Vodafone and Apple are also based there, making it the download capital of Europe. And it is, on the basis of bank transfers, rather surprisingly the richest country in the EU.
Cameron’s father was an early adopter of tax avoidance schemes. Cameron senior was the chairman of Close International Asset management and other tax avoidance firms that ran funds in Guernsey, Jersey and Panama.
Cameron’s father-in-law, Viscount Astor, has a home on the Scottish island of Jura. It is a favourite holiday spot for the Camerons. The home is owned by a company registered in the Bahamas.
Millionaire cabinet members including Andrew Mitchell, Philip Hammond, and Jeremy Hunt all avoid tax too.
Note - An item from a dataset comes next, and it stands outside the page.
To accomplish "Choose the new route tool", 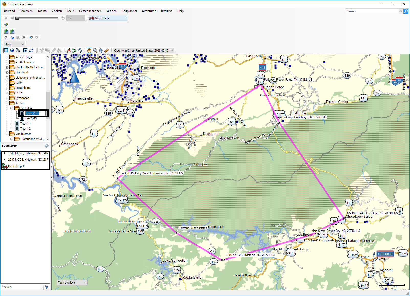I will click(x=74, y=50).
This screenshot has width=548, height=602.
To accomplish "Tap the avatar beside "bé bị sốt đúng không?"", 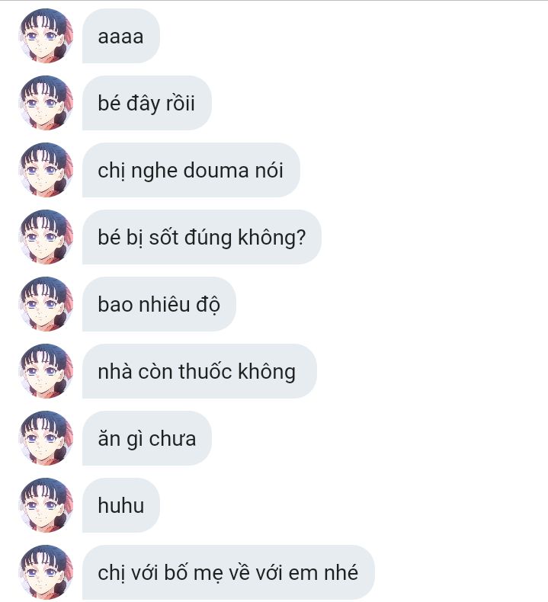I will tap(46, 237).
George Osborne has a £4 million trust fund, most of which is invested offshore.
There were 71 billionaires in the UK in 2010. The total tax they paid in 2009-2010 was estimated to be £174.5 million. That’s a tax rate of 0.17 percent.
In 2006, the last time there was a breakdown of the figures, two billionaires made up some 65 percent of the payments.
If billionaires stuck their money in an ordinary savings account and received two percent interest, they would pay around a billion pounds in tax on the interest alone. That’s 250 times more than they pay now.
Nice “work” if you can get it.
Nearly all hedge fund managers pay a 10 percent tax rate on their income. There are 15,000 earning more than a million a year.
Income from private equity and hedge funds is classed as “carried interest”, which keeps it away from the tax collectors. This technicality was brought in after payments in gold or antiques were made taxable.